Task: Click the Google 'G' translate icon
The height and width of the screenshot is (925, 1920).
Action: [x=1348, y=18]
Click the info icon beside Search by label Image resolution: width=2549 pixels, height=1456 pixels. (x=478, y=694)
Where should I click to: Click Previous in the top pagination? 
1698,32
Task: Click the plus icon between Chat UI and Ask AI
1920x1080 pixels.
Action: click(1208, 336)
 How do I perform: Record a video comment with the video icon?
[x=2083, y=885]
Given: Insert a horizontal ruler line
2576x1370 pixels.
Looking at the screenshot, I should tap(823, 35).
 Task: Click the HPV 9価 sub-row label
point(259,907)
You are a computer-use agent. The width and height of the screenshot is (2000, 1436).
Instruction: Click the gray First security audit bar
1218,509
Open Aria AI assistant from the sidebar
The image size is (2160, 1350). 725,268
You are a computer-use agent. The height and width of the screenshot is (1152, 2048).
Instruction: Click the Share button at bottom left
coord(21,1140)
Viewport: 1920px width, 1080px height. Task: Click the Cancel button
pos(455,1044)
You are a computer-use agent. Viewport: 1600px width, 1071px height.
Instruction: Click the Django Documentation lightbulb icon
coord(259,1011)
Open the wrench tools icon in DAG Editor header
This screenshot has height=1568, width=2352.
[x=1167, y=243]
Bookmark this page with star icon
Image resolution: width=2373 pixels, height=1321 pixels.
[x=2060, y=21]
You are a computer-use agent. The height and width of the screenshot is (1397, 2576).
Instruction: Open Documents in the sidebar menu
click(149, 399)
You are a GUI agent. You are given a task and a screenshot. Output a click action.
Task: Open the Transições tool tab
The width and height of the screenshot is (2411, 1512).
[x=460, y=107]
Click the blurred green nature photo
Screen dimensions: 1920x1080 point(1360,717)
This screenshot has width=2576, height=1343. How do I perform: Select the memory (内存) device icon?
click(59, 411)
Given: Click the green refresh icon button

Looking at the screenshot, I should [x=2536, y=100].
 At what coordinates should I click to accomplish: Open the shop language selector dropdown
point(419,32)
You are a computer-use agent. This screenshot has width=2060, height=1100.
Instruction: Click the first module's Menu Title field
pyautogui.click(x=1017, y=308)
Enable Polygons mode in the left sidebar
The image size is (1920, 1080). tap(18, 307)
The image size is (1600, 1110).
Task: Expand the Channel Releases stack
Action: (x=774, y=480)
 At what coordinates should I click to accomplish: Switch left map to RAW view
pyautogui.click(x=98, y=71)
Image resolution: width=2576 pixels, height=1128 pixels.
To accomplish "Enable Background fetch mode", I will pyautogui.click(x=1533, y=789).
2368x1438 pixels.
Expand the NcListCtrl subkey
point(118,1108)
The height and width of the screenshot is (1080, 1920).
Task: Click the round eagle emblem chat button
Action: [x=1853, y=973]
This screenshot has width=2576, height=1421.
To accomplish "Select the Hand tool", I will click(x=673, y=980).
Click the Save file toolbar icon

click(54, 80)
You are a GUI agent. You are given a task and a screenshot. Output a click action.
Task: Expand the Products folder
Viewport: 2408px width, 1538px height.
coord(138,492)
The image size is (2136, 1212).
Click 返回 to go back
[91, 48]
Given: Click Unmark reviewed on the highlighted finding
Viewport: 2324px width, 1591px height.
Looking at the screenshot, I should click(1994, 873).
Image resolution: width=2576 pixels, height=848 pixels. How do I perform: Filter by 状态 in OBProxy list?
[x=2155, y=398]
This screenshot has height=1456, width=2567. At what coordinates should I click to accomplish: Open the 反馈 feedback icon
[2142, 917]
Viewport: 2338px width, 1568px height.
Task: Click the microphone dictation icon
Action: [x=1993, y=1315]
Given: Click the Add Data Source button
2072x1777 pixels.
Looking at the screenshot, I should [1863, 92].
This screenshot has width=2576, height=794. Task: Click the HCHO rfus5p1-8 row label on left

- Task instructions
Transcribe all entries exactly as they are given.

- Written reply
Task: Click the Google 'G' translate icon
The height and width of the screenshot is (925, 1920).
Action: [x=1348, y=18]
Click the info icon beside Search by label Image resolution: width=2549 pixels, height=1456 pixels. (x=478, y=694)
Where should I click to: Click Previous in the top pagination? 
1698,32
Task: Click the plus icon between Chat UI and Ask AI
1920x1080 pixels.
Action: click(1208, 336)
 How do I perform: Record a video comment with the video icon?
[x=2083, y=885]
Given: Insert a horizontal ruler line
2576x1370 pixels.
Looking at the screenshot, I should tap(823, 35).
 Task: Click the HPV 9価 sub-row label
point(259,907)
You are a computer-use agent. The width and height of the screenshot is (2000, 1436).
Instruction: Click the gray First security audit bar
1218,509
Open Aria AI assistant from the sidebar
The image size is (2160, 1350). 725,268
You are a computer-use agent. The height and width of the screenshot is (1152, 2048).
Instruction: Click the Share button at bottom left
coord(21,1140)
Viewport: 1920px width, 1080px height. Task: Click the Cancel button
pos(455,1044)
You are a computer-use agent. Viewport: 1600px width, 1071px height.
Instruction: Click the Django Documentation lightbulb icon
coord(259,1011)
Open the wrench tools icon in DAG Editor header
This screenshot has height=1568, width=2352.
[x=1167, y=243]
Bookmark this page with star icon
Image resolution: width=2373 pixels, height=1321 pixels.
[x=2060, y=21]
You are a computer-use agent. The height and width of the screenshot is (1397, 2576).
Instruction: Open Documents in the sidebar menu
click(149, 399)
You are a GUI agent. You are given a task and a screenshot. Output a click action.
Task: Open the Transições tool tab
The width and height of the screenshot is (2411, 1512).
[x=460, y=107]
Click the blurred green nature photo
Screen dimensions: 1920x1080 point(1360,717)
This screenshot has width=2576, height=1343. How do I perform: Select the memory (内存) device icon?
click(59, 411)
Given: Click the green refresh icon button

Looking at the screenshot, I should [x=2536, y=100].
 At what coordinates should I click to accomplish: Open the shop language selector dropdown
point(419,32)
You are a computer-use agent. This screenshot has width=2060, height=1100.
Instruction: Click the first module's Menu Title field
pyautogui.click(x=1017, y=308)
Enable Polygons mode in the left sidebar
The image size is (1920, 1080). tap(18, 307)
The image size is (1600, 1110).
Task: Expand the Channel Releases stack
Action: (x=774, y=480)
 At what coordinates should I click to accomplish: Switch left map to RAW view
pyautogui.click(x=98, y=71)
Image resolution: width=2576 pixels, height=1128 pixels.
To accomplish "Enable Background fetch mode", I will pyautogui.click(x=1533, y=789).
2368x1438 pixels.
Expand the NcListCtrl subkey
point(118,1108)
The height and width of the screenshot is (1080, 1920).
Task: Click the round eagle emblem chat button
Action: [x=1853, y=973]
This screenshot has width=2576, height=1421.
To accomplish "Select the Hand tool", I will click(x=673, y=980).
Click the Save file toolbar icon

click(54, 80)
You are a GUI agent. You are given a task and a screenshot. Output a click action.
Task: Expand the Products folder
Viewport: 2408px width, 1538px height.
coord(138,492)
The image size is (2136, 1212).
Click 返回 to go back
[91, 48]
Given: Click Unmark reviewed on the highlighted finding
Viewport: 2324px width, 1591px height.
Looking at the screenshot, I should click(1994, 873).
Image resolution: width=2576 pixels, height=848 pixels. How do I perform: Filter by 状态 in OBProxy list?
[x=2155, y=398]
This screenshot has height=1456, width=2567. At what coordinates should I click to accomplish: Open the 反馈 feedback icon
[2142, 917]
Viewport: 2338px width, 1568px height.
Task: Click the microphone dictation icon
Action: [x=1993, y=1315]
Given: Click the Add Data Source button
2072x1777 pixels.
Looking at the screenshot, I should [1863, 92].
This screenshot has width=2576, height=794. Task: Click the HCHO rfus5p1-8 row label on left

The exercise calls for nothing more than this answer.